The advantage with software is that computers do not need to be brought into a hangar to replace a part. Nowadays that can be done remotely by means of an update. In that sense, quantum computers are a major threat to IT security, but if we work on safe procedures swiftly now, it is very likely that the threat will not result in a major catastrophe. The retrospective situation, however, is rather different.

These days, intelligence services are storing securely encrypted data they have intercepted or recorded. They do so hoping to be able to decrypt that data some day in the future. Quantum computers are one of their huge hopes in this respect. That data will definitely become decipherable eventually, all of it. And it won’t only be of interest to historians. There is probably a lot of stored data that will continue to be relevant; corporate secrets, for example.
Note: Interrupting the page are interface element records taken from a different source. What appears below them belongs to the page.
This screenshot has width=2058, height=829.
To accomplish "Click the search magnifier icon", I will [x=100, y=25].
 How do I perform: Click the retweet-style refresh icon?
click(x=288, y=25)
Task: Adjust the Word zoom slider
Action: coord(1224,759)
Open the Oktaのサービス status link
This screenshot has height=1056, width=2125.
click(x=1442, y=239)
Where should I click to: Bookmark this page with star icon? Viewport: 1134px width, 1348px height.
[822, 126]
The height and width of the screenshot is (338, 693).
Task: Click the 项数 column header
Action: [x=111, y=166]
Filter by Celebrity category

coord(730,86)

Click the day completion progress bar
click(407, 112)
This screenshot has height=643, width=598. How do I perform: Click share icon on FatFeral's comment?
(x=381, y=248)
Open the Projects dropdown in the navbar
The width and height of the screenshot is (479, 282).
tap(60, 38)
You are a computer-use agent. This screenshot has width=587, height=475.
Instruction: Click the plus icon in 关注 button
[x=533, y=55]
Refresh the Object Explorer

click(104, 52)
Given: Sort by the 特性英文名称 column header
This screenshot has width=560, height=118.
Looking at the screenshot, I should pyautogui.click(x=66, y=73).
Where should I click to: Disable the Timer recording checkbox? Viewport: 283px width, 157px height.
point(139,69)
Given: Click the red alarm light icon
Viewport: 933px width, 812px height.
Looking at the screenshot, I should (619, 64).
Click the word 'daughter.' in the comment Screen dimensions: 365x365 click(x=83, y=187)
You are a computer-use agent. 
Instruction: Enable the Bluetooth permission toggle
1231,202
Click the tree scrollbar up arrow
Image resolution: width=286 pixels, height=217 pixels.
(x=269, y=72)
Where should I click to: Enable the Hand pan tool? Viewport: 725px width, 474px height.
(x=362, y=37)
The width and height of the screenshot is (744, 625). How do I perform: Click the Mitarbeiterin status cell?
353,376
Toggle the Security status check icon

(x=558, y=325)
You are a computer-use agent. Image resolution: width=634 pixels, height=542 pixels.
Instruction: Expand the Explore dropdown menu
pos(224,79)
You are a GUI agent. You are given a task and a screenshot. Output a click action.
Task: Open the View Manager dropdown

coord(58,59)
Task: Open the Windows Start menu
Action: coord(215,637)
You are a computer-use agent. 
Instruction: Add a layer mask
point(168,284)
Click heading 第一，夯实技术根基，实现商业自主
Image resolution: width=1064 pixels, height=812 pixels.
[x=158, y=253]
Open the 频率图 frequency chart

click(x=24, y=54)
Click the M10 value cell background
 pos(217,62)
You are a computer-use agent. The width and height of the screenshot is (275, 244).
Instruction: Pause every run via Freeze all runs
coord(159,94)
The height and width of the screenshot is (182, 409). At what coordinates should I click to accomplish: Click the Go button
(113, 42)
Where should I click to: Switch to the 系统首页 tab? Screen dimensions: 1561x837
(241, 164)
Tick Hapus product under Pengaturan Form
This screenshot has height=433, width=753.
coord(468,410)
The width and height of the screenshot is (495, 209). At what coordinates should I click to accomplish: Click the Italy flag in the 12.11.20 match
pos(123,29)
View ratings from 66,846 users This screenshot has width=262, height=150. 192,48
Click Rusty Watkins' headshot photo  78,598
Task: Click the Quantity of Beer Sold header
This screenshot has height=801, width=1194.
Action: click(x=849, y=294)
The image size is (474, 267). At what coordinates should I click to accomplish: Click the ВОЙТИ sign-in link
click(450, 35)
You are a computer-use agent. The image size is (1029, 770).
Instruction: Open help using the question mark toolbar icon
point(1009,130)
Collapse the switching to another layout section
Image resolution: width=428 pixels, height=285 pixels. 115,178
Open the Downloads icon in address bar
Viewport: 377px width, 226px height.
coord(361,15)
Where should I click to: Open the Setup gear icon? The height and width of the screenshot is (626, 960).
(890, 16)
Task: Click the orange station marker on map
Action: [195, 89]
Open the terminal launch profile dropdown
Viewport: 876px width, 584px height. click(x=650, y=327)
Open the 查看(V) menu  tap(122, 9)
How secure are new cryptocurrencies and payment systems such as bitcoin in this regard?

At the moment they are very secure, in purely technical terms. Attacking the bitcoin protection system would require a level of computing power that is difficult to imagine. If quantum computers sprung up overnight, however, all the safety offered by cryptocurrencies would be gone. The signatures would be no problem to crack either. For our hypothetical hackers, cryptomoney would perhaps be the most interesting target of all. But here, too, systems based on blockchains will remain secure if they are upgraded using quantum-secure cryptographic procedures. So they are involved in the same race against time as all other security systems.

Does a form of cryptography exist that will be safe for all time?

It is mathematically possible. And you can also use quantum communications technologies to exchange keys in ways that are 100% secure. We are in the middle of researching this, to provide long-term protection for hospital data in Japan, but it is very long-winded and for the moment it is just a niche market.